Venezuela's once-informal scrap metals industry derived from neglected oil and heavy industrial assets has evolved into a state-sanctioned black market controlled by governors and regional military commanders.
An August 2018 presidential decree gave state-owned oil, electricity steel, iron, aluminum, cement and even paper companies the exclusive authority to buy, sell and export metallic and non-metallic scrap, with the aim of creating a new hard currency revenue stream for the central government.
In practice, modest revenue from nominally state-controlled scrap metals exports flows mainly to regional political and military authorities and a handful of intermediaries that handle transport and export logistics through Maracaibo, Puerto Cabello and Puerto La Cruz, according to officials in Anzoategui, Carabobo and Zulia states.
The proceeds are part of a vast local patronage system that helps to maintain support for President Nicolas Maduro in far corners of Venezuela.
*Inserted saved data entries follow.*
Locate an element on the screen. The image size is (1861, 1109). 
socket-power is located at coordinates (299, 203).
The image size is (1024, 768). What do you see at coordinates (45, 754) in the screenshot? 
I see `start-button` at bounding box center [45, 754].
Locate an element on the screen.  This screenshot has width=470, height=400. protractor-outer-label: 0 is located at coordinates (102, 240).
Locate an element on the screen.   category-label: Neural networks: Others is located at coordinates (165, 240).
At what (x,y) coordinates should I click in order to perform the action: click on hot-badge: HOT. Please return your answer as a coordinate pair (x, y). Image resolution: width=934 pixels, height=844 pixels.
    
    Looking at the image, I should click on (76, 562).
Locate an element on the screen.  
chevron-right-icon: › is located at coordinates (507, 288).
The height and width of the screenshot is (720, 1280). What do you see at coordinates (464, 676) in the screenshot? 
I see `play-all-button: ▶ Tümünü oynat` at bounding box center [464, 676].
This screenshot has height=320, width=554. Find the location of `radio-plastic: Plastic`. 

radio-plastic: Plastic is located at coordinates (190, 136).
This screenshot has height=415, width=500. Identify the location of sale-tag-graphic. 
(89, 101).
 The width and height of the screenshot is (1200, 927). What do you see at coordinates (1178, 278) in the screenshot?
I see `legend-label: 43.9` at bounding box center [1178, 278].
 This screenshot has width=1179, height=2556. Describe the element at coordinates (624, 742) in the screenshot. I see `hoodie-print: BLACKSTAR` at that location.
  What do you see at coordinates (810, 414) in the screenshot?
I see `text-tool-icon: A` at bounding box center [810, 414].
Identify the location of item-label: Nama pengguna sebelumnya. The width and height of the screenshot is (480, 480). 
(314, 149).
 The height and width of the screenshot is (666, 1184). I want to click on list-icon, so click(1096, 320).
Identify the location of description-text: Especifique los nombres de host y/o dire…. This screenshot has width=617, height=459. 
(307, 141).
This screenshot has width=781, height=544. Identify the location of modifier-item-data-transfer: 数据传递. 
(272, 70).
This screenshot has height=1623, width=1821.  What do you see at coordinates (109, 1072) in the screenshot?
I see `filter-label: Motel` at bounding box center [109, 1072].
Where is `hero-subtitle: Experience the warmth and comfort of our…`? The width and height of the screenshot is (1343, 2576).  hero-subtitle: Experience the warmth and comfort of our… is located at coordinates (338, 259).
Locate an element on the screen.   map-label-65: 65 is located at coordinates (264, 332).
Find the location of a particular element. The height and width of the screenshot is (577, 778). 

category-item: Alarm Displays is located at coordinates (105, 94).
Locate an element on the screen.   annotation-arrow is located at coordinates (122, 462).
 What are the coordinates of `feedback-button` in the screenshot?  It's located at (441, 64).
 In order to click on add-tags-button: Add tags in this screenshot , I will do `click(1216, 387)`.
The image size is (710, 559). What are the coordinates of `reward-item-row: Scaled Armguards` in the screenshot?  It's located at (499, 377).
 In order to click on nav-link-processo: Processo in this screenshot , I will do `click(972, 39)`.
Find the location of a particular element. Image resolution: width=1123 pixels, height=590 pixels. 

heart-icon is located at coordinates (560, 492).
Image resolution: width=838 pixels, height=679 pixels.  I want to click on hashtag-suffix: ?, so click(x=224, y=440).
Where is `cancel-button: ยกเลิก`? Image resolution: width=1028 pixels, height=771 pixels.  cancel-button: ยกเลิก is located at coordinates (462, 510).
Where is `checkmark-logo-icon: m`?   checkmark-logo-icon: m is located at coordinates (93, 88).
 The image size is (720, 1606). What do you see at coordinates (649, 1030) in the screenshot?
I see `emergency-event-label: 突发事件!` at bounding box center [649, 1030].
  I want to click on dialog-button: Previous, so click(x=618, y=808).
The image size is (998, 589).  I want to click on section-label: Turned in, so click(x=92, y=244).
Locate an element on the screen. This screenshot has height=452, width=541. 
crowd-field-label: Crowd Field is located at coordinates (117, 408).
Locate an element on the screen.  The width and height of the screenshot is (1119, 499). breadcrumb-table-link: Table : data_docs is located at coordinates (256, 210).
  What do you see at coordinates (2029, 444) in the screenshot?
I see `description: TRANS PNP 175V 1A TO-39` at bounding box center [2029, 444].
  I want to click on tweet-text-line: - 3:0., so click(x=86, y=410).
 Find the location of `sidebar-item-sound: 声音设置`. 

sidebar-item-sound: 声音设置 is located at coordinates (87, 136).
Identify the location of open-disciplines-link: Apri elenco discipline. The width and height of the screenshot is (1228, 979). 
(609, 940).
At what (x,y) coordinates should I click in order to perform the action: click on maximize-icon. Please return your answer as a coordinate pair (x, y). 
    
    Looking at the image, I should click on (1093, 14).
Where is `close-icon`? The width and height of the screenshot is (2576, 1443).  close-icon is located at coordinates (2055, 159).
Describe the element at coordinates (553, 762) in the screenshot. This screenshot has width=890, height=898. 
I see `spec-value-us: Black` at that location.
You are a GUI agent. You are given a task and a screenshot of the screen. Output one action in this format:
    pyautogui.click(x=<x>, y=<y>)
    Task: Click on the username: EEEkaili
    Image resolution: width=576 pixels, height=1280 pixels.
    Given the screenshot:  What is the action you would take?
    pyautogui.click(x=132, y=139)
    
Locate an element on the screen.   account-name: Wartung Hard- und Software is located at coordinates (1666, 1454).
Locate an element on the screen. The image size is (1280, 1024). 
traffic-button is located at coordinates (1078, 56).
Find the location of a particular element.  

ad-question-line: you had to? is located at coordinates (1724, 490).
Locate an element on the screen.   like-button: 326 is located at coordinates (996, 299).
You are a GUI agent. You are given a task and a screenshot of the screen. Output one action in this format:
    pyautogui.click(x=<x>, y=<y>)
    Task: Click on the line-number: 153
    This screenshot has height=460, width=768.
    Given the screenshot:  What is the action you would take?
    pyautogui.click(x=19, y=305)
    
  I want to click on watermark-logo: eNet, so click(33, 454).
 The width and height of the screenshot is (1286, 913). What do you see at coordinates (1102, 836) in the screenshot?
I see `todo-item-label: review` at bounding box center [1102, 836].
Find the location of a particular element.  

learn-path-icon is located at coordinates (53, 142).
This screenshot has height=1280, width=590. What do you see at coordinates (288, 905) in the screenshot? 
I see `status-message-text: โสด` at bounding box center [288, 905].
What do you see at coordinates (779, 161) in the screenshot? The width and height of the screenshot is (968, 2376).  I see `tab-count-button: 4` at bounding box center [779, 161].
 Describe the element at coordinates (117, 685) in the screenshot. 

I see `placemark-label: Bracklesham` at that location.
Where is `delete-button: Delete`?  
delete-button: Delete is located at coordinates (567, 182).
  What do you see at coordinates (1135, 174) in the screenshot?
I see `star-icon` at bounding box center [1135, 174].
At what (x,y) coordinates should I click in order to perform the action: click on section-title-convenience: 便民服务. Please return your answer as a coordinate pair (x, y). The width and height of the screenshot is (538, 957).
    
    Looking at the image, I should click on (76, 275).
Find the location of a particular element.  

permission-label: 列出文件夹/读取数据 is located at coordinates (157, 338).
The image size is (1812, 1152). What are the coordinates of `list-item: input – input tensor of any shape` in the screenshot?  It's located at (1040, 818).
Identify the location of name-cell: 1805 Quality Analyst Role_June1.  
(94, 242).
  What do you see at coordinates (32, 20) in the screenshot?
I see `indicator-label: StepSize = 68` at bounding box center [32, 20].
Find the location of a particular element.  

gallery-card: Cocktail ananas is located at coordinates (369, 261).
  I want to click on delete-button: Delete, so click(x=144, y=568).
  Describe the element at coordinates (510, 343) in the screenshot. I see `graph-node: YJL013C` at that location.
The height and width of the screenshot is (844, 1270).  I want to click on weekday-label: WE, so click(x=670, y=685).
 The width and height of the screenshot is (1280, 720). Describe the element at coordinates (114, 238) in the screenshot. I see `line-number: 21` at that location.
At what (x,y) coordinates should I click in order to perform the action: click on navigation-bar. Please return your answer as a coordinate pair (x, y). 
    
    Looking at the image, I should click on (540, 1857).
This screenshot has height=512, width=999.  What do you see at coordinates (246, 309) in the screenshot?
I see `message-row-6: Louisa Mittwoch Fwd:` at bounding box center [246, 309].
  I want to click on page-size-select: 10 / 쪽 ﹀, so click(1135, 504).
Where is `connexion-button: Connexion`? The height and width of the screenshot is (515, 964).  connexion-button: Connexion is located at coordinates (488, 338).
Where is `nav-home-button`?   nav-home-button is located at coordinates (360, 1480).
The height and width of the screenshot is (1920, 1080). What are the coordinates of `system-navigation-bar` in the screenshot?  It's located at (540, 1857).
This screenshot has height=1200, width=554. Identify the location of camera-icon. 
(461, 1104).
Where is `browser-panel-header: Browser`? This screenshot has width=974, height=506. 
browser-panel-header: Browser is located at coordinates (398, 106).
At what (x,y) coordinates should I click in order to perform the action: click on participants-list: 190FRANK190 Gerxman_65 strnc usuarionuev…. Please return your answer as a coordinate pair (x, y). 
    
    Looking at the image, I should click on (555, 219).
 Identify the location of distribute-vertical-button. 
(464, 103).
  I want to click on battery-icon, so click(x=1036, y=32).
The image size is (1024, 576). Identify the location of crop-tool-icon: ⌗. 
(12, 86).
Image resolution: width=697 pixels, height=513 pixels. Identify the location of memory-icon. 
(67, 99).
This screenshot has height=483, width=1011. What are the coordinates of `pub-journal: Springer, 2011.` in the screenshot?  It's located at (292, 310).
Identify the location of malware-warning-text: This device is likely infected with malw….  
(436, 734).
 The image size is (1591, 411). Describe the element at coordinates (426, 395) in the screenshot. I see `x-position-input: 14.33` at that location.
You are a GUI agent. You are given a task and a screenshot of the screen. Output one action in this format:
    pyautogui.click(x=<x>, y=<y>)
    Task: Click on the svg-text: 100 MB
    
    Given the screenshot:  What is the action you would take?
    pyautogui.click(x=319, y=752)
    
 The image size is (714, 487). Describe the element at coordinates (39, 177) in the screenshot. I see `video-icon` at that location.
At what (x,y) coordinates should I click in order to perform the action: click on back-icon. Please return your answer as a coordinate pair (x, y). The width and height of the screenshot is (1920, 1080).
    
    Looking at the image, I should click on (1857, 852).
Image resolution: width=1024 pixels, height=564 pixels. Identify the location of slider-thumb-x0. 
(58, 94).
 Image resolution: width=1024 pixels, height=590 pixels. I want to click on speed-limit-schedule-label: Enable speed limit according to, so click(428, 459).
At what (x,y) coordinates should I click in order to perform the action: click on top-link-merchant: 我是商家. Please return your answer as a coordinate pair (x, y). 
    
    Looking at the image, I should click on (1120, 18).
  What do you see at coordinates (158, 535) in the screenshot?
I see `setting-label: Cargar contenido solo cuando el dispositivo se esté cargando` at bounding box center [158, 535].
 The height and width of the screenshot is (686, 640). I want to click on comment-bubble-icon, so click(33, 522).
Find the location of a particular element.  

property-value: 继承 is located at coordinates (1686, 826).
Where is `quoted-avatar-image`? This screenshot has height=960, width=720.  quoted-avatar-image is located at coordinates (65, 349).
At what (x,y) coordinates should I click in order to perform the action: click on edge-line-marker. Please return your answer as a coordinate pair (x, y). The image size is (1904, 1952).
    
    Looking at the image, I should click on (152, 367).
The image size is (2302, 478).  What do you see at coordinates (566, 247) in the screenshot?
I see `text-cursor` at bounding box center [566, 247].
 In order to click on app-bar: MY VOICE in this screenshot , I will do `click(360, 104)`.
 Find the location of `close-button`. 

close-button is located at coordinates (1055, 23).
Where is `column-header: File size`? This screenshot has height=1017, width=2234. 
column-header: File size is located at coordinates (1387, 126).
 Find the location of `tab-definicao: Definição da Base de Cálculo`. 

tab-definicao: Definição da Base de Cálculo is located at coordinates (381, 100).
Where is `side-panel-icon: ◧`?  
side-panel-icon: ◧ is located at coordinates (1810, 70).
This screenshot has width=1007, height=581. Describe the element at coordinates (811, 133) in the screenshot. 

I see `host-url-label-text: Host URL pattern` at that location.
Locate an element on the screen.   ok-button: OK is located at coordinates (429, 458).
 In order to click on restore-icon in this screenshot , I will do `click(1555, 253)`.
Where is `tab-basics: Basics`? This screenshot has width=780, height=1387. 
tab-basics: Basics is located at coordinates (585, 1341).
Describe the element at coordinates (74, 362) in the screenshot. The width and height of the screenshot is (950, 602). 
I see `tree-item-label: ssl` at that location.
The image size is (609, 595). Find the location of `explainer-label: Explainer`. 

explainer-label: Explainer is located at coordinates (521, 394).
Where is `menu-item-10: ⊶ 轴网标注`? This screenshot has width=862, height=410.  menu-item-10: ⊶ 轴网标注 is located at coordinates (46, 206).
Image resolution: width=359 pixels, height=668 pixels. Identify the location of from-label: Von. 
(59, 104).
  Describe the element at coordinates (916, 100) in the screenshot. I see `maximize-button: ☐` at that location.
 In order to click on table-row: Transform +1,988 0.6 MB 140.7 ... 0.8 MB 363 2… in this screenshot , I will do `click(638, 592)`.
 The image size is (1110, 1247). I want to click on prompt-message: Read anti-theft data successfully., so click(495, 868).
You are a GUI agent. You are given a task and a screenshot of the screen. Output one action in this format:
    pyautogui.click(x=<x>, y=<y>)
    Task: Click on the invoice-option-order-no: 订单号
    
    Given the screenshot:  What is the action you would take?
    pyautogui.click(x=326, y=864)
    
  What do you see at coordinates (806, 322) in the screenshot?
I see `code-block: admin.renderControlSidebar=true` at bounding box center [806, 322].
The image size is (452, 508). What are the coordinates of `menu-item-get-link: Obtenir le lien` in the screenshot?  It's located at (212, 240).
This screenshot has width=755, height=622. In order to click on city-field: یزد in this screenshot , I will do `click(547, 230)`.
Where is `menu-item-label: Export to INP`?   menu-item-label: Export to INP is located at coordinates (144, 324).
The central government at best gets only a small share of the scrap revenue, relying instead on more lucrative wildcat mining and smuggling.
"Venezuela has a very large but finite supply of scrap metals but an unlimited supply of gold, diamonds and other more valuable minerals," an official at state-owned iron ore mining company Ferrominera Orinoco tells Argus.
Informal scrap collectors who still operate now face pushback from National Guard personnel deployed by regional authorities to locate, seize and stockpile metals.
Companies that used to buy scrap metal from scroungers are now bound by Maduro's decree to transact only through state-owned companies or approved export logistics firms.
Contractors that state-owned oil company PdV has paid this year partly with scrap metal are also obligated on paper to transact only with the state, though in practice they export through the small number of approved brokers.
"The regional authority in the zone where the exports originate gets a cut," a state government official in Anzoategui said. "Basically, it's now a legally state-sanctioned black market."
Maduro's takeover of the scrap metals sector has fostered a profit-motivated tendency in some state-owned companies of classifying as scrap equipment that fell into disuse due to years of neglect but could still be repaired and salvaged, "particularly in the oil and other strategic basic industries," a senior oil union official in Monagas state said.
PdV's scrap metals potential is significant, the union official said. "Much industrial infrastructure especially in Zulia is more than 60 years old and two decades of neglect first under (late former president) Hugo Chavez and now Maduro have ruined PdV's infrastructure."
The state-owned aluminum and steel industries are another major potential source of scrap. Idle state-owned aluminum smelter Alcasa's 170,000 t/yr Line 4 reduction line is currently being dismantled for separation and export of its aluminum and ferrous parts.
The industry and economy ministry, which is nominally responsible for overseeing the state-controlled scrap metals industry, declined to provide any scrap information.